I’m working with the OSGeo4W64 package, R 3.3.1 and RStudio in a Windows 10 environment.

Data prep

Get all your target rasters into one folder. Make sure that:

  • files are named in a logical sequence that does not start with a number.
  • files are all in the same projection
  • files should be spatially aligned; i.e. the pixels should be all on the same overarching grid system.

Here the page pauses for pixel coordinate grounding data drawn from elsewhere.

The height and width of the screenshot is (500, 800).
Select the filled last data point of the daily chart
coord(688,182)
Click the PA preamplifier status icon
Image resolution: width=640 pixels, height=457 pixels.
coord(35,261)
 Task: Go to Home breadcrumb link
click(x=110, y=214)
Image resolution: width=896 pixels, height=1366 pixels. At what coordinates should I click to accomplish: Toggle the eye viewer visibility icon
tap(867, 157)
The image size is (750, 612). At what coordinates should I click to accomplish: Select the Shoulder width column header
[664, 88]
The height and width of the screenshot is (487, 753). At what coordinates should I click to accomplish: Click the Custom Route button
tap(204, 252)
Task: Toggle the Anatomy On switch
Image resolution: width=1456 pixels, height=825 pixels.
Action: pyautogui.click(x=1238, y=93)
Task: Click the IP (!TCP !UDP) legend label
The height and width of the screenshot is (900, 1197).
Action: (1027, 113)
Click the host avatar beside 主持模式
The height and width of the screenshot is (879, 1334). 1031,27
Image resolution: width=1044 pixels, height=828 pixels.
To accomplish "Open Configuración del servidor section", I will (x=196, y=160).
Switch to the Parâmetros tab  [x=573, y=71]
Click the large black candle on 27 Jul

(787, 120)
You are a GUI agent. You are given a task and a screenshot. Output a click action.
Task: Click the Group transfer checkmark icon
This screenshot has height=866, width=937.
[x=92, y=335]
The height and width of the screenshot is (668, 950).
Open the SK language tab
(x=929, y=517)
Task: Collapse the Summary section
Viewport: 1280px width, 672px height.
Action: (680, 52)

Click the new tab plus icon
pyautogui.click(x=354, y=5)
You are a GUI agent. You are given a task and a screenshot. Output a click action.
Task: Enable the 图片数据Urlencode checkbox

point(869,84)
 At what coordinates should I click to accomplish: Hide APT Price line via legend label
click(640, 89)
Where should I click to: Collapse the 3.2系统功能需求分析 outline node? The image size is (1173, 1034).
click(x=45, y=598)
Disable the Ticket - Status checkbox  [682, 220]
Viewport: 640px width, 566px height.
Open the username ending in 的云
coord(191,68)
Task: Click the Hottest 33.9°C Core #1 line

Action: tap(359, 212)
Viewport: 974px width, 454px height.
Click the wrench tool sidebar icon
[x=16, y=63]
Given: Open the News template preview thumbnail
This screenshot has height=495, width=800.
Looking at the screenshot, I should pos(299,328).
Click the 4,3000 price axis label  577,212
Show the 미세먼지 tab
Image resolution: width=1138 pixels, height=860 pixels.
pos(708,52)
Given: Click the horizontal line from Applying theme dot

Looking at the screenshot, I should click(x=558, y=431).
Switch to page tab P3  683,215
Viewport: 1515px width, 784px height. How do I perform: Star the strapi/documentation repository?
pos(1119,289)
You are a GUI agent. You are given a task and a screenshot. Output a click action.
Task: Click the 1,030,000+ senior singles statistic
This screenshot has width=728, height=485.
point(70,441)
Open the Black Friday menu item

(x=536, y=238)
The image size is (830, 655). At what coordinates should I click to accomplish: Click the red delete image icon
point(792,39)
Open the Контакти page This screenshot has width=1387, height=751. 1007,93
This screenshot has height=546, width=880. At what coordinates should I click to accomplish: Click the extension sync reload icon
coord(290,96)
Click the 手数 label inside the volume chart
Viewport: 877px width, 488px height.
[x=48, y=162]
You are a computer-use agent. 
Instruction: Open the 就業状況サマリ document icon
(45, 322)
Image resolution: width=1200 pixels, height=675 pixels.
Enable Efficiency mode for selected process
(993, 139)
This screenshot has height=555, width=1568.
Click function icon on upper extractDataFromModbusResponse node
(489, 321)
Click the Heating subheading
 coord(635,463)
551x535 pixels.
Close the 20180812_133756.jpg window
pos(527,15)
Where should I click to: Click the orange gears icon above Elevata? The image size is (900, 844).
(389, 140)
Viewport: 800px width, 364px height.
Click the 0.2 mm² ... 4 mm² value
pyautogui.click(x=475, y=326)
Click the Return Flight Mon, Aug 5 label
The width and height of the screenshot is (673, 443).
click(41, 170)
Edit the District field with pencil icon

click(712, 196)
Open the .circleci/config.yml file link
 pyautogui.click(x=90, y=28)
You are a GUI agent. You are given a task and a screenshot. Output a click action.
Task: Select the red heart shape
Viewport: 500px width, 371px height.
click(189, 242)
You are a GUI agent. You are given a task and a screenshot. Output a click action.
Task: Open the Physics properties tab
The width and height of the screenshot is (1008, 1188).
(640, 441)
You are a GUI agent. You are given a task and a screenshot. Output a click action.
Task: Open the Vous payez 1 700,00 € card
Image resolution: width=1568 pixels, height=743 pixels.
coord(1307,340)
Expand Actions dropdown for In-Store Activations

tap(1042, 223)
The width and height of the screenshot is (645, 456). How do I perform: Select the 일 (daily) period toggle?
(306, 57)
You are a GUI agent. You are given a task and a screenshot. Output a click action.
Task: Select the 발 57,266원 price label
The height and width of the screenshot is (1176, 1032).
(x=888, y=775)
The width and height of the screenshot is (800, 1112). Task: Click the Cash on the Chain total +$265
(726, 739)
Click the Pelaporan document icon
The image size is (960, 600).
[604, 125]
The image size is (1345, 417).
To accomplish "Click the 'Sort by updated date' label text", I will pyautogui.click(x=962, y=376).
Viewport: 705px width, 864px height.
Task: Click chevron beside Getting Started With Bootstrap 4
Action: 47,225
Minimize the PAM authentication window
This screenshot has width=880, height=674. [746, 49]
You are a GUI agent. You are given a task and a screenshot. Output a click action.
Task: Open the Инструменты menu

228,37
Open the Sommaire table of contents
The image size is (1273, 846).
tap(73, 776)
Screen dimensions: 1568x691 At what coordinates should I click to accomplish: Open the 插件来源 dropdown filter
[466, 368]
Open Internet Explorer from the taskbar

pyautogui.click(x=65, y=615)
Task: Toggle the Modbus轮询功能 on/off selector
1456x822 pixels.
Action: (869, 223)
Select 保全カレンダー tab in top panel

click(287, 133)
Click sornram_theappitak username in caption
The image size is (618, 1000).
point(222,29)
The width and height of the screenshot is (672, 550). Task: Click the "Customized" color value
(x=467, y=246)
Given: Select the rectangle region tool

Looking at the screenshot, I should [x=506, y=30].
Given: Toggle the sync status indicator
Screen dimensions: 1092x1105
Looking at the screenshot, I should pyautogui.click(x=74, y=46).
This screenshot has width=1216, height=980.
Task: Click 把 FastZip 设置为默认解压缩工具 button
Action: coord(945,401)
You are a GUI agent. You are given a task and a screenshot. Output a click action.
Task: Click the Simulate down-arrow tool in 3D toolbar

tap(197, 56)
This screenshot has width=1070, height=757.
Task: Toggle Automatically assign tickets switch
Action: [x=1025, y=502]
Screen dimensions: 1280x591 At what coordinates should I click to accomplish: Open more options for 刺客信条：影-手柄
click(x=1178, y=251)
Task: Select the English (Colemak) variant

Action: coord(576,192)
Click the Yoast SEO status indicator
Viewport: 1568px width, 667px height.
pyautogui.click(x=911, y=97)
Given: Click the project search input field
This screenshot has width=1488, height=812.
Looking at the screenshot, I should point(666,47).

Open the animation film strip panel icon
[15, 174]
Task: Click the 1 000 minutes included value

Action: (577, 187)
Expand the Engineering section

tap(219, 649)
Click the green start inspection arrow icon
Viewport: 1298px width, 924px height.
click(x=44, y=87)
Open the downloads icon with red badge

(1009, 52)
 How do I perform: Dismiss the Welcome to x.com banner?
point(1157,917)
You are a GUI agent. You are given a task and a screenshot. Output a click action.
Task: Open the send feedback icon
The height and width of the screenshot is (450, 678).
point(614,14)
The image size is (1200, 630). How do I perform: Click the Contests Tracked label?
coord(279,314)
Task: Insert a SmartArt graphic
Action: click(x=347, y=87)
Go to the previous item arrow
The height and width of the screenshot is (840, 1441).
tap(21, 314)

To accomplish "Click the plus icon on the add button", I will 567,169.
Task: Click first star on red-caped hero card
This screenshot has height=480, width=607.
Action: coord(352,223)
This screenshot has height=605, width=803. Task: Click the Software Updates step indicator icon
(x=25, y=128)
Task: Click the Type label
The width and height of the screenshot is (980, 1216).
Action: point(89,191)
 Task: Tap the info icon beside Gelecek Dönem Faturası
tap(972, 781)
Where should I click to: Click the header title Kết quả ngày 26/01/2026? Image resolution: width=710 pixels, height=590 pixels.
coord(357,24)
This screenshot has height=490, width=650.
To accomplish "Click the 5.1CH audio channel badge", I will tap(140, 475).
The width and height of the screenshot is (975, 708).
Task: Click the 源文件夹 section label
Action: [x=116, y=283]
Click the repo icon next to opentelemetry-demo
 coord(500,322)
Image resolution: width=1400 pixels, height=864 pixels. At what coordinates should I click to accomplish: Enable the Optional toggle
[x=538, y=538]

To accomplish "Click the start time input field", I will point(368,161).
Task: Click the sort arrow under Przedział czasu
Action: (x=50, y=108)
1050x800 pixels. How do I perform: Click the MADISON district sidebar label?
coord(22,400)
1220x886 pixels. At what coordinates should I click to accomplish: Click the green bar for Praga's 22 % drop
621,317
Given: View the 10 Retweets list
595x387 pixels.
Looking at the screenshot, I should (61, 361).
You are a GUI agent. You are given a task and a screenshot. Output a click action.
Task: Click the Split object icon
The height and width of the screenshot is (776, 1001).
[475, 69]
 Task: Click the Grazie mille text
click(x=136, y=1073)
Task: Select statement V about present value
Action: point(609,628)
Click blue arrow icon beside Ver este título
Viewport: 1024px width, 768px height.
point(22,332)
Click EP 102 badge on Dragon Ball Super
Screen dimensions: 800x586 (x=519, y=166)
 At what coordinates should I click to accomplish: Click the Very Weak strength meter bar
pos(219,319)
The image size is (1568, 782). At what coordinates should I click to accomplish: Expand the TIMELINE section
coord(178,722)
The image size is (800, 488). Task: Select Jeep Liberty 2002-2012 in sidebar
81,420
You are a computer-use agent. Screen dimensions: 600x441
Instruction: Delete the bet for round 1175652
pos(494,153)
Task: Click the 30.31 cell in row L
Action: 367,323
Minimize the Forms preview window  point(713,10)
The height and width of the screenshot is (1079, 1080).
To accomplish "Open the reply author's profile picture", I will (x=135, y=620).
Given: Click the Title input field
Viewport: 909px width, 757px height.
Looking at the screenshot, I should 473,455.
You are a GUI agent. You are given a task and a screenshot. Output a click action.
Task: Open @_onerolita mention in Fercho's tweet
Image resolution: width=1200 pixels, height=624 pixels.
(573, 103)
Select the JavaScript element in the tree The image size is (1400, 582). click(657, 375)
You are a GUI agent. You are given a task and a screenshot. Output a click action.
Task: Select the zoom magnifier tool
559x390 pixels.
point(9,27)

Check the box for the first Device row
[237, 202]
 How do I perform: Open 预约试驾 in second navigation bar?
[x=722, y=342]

Files can be in any GDAL/OGR compatible format, although I’ve only tested this with .tif and .asc. I’m using a few chunks of Geoscience Australia’s 1” SRTM DEM-H today.

R/GRASS interface

GRASS and R need a little help to speak to each other. Go to my blog post about setting environment variables and follow the instructions.

GRASS setup

Open GRASS and establish a new location with the same CRS as your target rasters. Don’t worry about region settings for now, and there’s no need to create any extra mapsets beyond ‘PERMANENT’. Open the PERMANENT mapset in your new location, and then just exit GRASS. This will update the file that GISRC points to.

R setup

Open Rstudio and make sure the packages ‘sp’, ‘raster’, ‘rgdal’, ‘XML’, and ‘rgrass7’ are installed. I have them, and am ready to process.

Processing

library(sp)
library(raster)
library(rgdal)
library(rasterVis)
library(ggplot2)
library(XML)
library(rgrass7)

The console output will indicate a connection to the GRASS location you just created. Now, set your R working directory to your raster folder, and list the files available:

setwd('C:/footprint_test')
rasters <- list.files(getwd(), pattern = '\\.tif$', full.names = T)

They look like this:

plot of chunk rplots

Props to Andrew Tredennick for the ggplot method used above, although I’d be careful with very large rasters.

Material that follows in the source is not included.